| PROBLEM DESCRIPTION |
For each line below that holds "computer", return the line as it stands.

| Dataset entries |
- Opening Delimiter -

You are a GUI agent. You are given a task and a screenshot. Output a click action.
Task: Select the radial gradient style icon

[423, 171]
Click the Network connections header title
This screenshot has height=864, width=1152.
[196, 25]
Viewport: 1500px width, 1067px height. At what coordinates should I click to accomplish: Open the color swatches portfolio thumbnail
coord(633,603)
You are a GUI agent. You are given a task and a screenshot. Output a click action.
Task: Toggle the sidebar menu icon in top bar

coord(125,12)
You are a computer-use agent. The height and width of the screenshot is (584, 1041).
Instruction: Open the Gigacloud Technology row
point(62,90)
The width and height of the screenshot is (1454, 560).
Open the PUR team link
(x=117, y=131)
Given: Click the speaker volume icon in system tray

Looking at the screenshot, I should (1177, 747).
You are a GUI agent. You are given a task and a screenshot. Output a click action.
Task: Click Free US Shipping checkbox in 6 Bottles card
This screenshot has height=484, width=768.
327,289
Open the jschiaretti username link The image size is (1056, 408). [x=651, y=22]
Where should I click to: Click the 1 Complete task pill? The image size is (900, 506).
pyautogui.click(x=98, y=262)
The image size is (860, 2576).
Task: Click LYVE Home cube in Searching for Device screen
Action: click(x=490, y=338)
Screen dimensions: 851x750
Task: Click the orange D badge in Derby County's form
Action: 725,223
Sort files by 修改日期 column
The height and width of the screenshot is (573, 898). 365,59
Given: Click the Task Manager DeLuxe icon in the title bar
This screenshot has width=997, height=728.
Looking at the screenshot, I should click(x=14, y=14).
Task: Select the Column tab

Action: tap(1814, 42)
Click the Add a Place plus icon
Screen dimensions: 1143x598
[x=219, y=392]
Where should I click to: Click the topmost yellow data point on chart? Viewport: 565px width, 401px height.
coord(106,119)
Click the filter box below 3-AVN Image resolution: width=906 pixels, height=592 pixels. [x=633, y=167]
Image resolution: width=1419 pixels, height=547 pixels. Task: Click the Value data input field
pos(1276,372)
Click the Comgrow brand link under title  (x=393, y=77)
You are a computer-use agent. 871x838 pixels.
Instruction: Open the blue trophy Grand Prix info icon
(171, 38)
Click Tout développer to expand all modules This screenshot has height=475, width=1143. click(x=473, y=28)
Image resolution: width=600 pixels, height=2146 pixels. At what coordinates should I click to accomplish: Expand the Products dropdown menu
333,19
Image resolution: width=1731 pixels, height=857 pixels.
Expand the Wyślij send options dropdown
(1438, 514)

- Closing Delimiter -

| OUTPUT BELOW |
You are a computer-use agent. The height and width of the screenshot is (584, 1041).
You are a computer-use agent. 871x838 pixels.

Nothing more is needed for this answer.